Stored data entries:
*** Block opens ***

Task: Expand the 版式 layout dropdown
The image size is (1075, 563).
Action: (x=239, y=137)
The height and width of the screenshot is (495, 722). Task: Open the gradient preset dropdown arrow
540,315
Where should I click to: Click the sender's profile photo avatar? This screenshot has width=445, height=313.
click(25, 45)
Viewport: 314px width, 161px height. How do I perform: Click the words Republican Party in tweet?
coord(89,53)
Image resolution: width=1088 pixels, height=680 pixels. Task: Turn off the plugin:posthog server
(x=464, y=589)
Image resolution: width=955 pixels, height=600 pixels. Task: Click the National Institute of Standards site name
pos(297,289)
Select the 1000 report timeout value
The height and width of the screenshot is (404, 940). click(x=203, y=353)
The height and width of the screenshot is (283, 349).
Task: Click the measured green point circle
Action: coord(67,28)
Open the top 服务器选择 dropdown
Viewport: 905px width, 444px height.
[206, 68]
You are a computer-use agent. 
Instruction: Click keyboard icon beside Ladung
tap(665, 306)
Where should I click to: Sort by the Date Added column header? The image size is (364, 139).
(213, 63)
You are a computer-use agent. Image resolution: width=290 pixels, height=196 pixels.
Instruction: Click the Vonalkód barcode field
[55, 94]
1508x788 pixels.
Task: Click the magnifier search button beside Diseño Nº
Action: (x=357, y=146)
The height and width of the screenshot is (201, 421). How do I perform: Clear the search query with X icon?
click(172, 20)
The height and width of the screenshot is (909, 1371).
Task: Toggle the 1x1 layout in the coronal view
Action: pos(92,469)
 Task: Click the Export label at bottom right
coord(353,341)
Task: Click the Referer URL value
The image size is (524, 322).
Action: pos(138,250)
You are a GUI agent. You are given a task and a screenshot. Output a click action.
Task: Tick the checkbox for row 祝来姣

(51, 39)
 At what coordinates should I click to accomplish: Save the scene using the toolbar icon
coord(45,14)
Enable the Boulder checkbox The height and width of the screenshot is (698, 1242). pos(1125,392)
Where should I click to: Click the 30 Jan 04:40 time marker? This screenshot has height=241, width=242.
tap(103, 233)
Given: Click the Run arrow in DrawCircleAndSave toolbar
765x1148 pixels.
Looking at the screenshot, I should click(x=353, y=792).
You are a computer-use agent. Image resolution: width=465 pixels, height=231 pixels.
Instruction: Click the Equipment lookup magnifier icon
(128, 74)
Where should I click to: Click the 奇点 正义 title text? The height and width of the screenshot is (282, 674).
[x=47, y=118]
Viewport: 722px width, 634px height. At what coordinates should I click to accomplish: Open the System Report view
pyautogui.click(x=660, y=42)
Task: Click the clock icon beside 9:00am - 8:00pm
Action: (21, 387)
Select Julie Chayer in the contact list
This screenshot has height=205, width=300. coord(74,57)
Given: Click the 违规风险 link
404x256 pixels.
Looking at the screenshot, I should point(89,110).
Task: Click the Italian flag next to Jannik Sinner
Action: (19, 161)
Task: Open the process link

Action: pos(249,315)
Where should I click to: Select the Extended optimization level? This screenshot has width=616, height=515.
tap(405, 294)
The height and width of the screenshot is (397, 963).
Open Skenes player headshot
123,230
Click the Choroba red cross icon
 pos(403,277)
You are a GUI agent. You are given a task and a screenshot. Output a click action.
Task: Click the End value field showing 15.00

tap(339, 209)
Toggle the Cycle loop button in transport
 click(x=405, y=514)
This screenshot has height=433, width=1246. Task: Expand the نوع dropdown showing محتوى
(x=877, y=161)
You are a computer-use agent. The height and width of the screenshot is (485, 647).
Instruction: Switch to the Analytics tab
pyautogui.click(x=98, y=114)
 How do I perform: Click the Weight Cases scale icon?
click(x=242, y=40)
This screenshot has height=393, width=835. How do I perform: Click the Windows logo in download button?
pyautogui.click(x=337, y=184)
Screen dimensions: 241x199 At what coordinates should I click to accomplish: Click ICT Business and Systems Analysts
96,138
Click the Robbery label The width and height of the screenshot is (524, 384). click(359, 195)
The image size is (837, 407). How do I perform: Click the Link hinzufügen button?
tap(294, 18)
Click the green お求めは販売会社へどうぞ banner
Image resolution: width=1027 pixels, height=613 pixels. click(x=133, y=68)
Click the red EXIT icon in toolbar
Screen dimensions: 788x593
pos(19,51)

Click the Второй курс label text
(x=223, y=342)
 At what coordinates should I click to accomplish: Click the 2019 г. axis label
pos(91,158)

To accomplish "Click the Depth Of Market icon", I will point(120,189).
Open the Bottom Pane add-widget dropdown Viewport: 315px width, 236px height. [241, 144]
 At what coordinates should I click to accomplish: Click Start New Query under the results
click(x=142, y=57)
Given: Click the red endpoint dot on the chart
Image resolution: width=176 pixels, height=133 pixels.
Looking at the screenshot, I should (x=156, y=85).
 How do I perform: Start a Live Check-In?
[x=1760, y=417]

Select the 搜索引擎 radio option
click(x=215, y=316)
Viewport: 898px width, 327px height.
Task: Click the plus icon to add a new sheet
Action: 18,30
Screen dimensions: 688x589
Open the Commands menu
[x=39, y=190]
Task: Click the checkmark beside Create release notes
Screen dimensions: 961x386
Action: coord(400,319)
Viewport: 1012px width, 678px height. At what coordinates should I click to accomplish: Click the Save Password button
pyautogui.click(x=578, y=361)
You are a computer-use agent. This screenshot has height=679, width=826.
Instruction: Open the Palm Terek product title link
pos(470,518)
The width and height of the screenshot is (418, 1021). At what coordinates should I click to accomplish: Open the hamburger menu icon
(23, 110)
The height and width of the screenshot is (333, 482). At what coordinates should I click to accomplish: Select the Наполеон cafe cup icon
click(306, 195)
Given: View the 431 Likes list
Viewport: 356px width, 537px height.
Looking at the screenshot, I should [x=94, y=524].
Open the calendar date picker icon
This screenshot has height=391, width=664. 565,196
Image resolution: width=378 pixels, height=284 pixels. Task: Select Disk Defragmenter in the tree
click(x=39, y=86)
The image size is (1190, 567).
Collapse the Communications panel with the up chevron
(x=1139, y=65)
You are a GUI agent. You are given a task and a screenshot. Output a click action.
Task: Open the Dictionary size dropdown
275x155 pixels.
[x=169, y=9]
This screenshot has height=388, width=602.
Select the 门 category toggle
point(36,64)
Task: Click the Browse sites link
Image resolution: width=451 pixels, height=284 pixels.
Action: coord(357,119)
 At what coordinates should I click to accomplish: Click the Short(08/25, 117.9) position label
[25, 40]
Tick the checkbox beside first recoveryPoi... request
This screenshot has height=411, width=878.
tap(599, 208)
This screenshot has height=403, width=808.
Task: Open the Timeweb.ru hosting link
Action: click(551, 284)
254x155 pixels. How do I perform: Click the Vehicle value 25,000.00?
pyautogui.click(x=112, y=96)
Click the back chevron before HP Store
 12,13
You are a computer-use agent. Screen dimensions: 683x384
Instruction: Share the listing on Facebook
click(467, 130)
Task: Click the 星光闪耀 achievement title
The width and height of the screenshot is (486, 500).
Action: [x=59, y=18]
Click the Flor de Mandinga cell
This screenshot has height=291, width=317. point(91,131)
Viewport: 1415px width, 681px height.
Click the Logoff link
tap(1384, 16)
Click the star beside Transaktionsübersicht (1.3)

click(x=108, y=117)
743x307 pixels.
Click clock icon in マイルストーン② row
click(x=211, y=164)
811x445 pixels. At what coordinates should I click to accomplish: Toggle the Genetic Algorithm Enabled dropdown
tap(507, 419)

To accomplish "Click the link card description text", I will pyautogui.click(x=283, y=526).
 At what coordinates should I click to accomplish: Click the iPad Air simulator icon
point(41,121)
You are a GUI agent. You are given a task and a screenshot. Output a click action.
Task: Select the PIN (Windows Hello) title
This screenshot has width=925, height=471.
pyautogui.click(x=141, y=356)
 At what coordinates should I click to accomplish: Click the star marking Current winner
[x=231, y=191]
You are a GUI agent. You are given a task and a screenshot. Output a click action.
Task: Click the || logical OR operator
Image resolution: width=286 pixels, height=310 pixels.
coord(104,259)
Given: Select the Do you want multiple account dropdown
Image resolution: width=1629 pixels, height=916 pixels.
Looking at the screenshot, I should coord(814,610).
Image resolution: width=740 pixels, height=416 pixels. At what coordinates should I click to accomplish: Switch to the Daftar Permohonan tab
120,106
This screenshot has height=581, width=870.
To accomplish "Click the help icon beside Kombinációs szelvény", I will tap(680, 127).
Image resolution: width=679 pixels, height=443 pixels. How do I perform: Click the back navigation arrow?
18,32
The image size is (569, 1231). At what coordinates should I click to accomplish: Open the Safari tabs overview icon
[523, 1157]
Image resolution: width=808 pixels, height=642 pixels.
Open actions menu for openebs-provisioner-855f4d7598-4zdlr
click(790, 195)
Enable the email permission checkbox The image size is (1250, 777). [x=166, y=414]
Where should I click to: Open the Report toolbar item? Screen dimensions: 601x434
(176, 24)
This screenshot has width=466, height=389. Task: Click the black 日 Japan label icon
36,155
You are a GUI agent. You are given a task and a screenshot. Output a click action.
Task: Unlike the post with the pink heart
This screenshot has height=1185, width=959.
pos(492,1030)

*** Block closes ***

WHAT YOU HAVE TO DO —
Using the records above, report each line that contains the word "computer" by copying it.

ANSWER SPACE —
You are a computer-use agent. 
You are a computer-use agent. Image resolution: width=290 pixels, height=196 pixels.
You are a computer-use agent. Image resolution: width=465 pixels, height=231 pixels.
You are a computer-use agent. The height and width of the screenshot is (485, 647).
You are a computer-use agent. This screenshot has height=679, width=826.
You are a computer-use agent. Screen dimensions: 683x384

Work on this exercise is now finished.